| Work required |
Please give back only the lines below from the one containing "Skat-Turniere (255, 190)" to the one containing "Registrieren (146, 13)", each repeated word for word, both ends included.

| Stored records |

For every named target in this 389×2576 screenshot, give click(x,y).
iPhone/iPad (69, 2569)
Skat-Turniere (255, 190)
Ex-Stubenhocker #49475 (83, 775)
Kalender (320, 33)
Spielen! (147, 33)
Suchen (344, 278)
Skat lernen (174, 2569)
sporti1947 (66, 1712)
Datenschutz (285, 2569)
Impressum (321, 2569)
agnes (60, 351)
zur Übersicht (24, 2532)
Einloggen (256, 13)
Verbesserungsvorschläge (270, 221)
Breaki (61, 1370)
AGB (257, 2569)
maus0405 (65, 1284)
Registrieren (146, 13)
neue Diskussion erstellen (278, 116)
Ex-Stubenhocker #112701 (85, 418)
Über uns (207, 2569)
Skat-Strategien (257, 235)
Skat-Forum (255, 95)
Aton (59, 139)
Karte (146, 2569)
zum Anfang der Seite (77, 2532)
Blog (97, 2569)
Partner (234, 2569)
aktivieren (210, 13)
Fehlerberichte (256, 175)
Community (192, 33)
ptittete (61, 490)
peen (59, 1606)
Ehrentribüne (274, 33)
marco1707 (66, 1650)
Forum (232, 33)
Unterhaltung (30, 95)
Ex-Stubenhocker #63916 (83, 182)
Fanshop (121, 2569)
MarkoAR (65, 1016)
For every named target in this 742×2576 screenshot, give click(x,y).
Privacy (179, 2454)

==

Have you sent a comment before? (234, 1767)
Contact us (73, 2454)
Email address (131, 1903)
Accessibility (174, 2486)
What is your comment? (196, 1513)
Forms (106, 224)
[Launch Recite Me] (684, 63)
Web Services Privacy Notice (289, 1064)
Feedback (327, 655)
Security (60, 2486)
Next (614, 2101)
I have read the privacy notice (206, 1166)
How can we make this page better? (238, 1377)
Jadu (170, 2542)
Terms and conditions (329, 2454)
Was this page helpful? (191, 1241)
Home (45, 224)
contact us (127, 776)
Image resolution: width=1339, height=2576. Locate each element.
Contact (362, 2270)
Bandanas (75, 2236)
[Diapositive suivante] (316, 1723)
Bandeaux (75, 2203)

| Exercise response |
Skat-Turniere (255, 190)
Ex-Stubenhocker #49475 (83, 775)
Kalender (320, 33)
Spielen! (147, 33)
Suchen (344, 278)
Skat lernen (174, 2569)
sporti1947 (66, 1712)
Datenschutz (285, 2569)
Impressum (321, 2569)
agnes (60, 351)
zur Übersicht (24, 2532)
Einloggen (256, 13)
Verbesserungsvorschläge (270, 221)
Breaki (61, 1370)
AGB (257, 2569)
maus0405 (65, 1284)
Registrieren (146, 13)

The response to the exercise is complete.